Unnamed: 0,x,y,ppscore,case,is_valid_score,metric,baseline_score,model_score,model
0,gender,gender,1.0,predict_itself,True,,0.0,1.0,
1,gender,ethnicity,0.0,classification,True,weighted F1,0.254,0.157718,DecisionTreeClassifier()
2,gender,parental_education,0.0,classification,True,weighted F1,0.188,0.122846,DecisionTreeClassifier()
3,gender,lunch_program,0.0,classification,True,weighted F1,0.534,0.514654,DecisionTreeClassifier()
4,gender,test_preparation_course,0.0,classification,True,weighted F1,0.566,0.531202,DecisionTreeClassifier()
5,gender,writing_score,0.026406,regression,True,mean absolute error,12.572,12.240025,DecisionTreeRegressor()
6,ethnicity,gender,0.0,classification,True,weighted F1,0.51,0.491056,DecisionTreeClassifier()
7,ethnicity,ethnicity,1.0,predict_itself,True,,0.0,1.0,
8,ethnicity,parental_education,0.0,classification,True,weighted F1,0.188,0.163448,DecisionTreeClassifier()
9,ethnicity,lunch_program,0.0,classification,True,weighted F1,0.534,0.514654,DecisionTreeClassifier()

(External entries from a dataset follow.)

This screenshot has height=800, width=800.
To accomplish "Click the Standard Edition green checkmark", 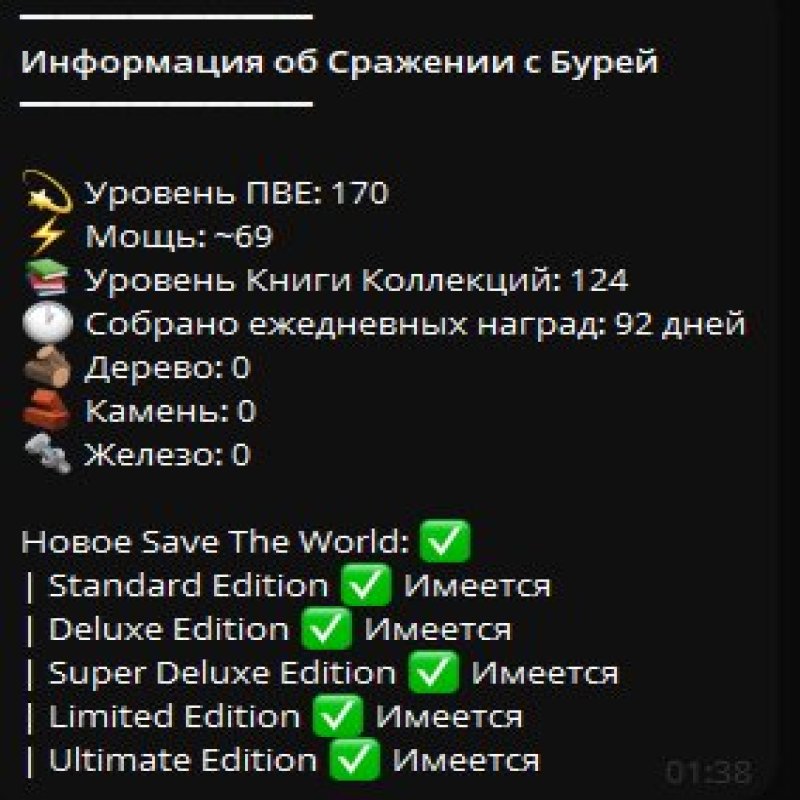I will [x=366, y=585].
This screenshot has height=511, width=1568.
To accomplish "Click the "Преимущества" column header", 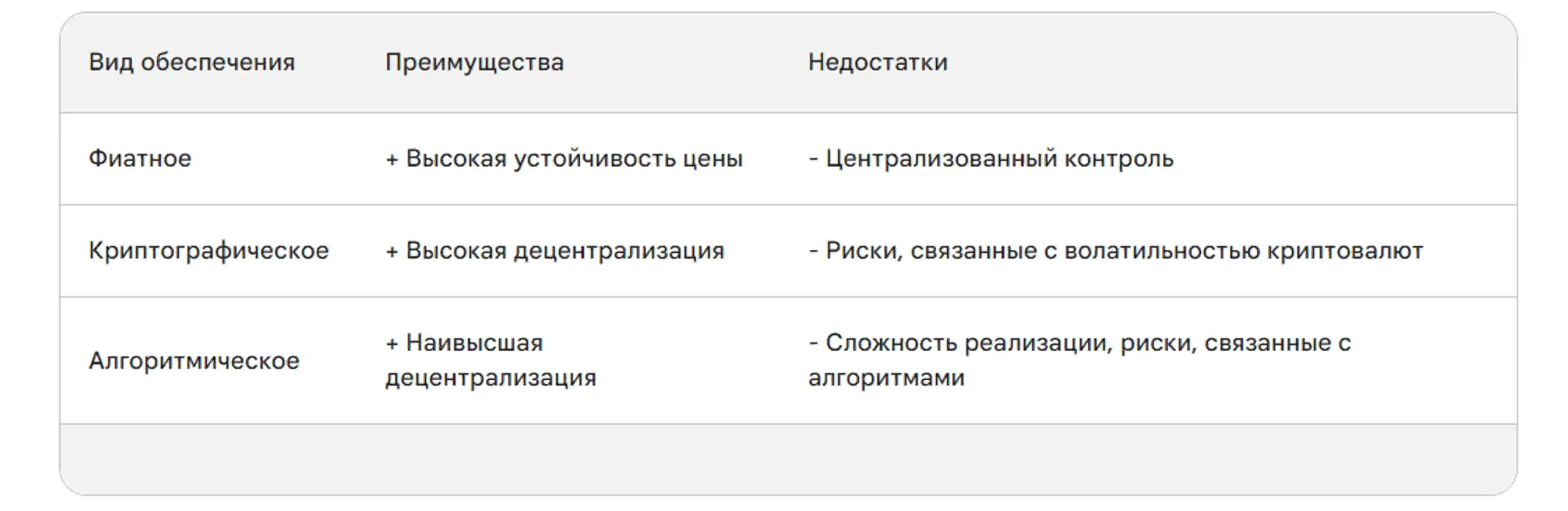I will pyautogui.click(x=474, y=63).
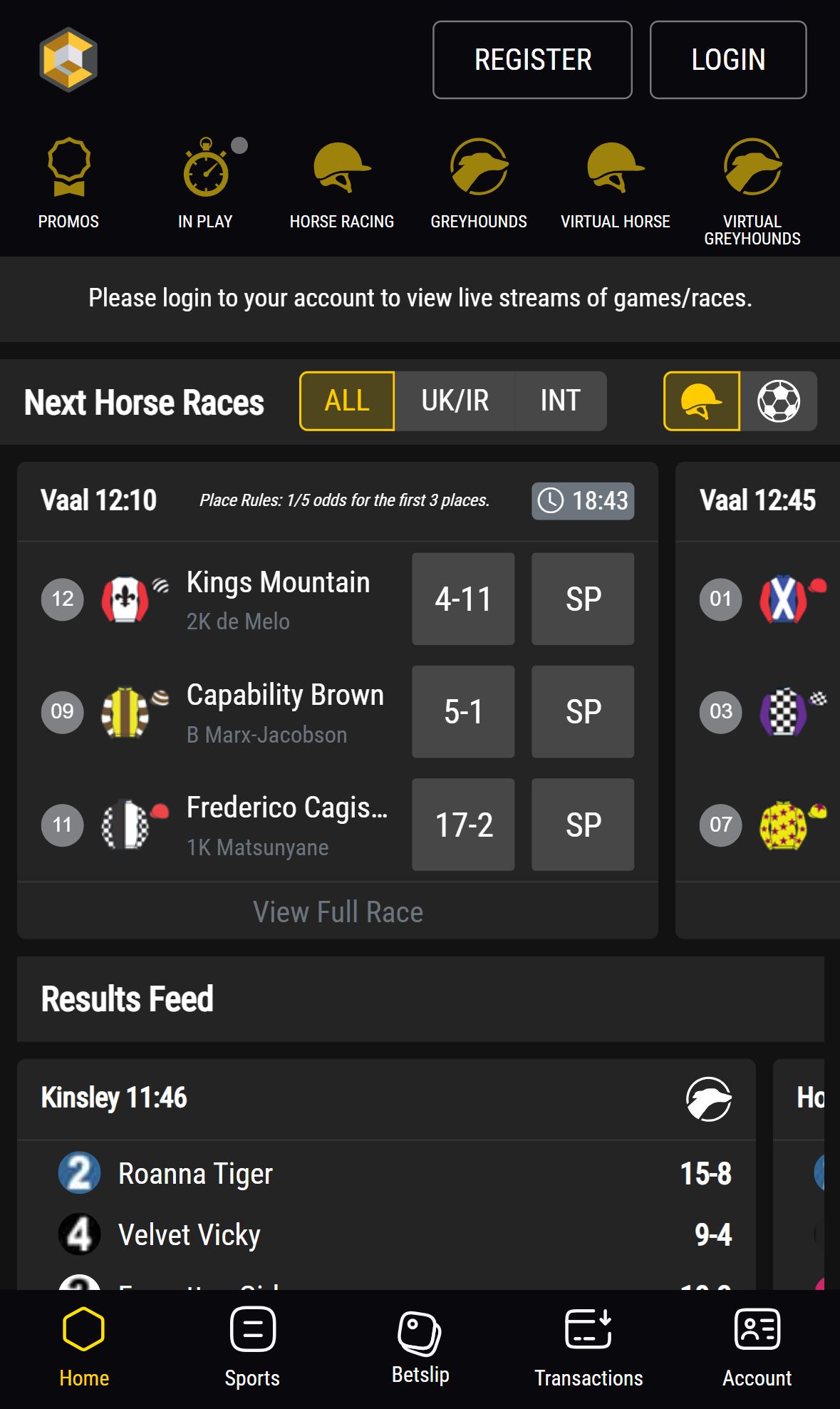Choose SP price for Capability Brown
The height and width of the screenshot is (1409, 840).
[x=583, y=711]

As above, we need to filter and query. Again, we note the use of the DecisionTreeClassifier algorithm

In [25]:
df_writing_pps_filtered = df_writing_pps.filter(['x', 'y', 'ppscore']).query('x == "writing_score"')
df_writing_pps_filtered

Unnamed: 0,x,y,ppscore
30,writing_score,gender,0.042184
31,writing_score,ethnicity,0.064535
32,writing_score,parental_education,0.004927
33,writing_score,lunch_program,0.199992
34,writing_score,test_preparation_course,0.149159
35,writing_score,writing_score,1.0


We note that lunch_program continues to enjoy strong predictive power, and that test_preparation_course also has a high predictive power score. As with reading_score, we will use the contextual nature of PPS interpretation to our advantage and classify it as strong predictive power. This may be justified by the very close correlation scores.

### Discussion

We will gather our insights from the predictive power score analyses here:

- For math_score, lunch_program has the strongest predictive power by far

- For reading_score, lunch_program has the strongest predictive power

- For writing_score, lunch_program has the strongest predictive power, closely followed by test_preparation_course

Therefore, going forward, we will focus on the lunch_program variable and, to a lesser extent, the test_preparation_course variable.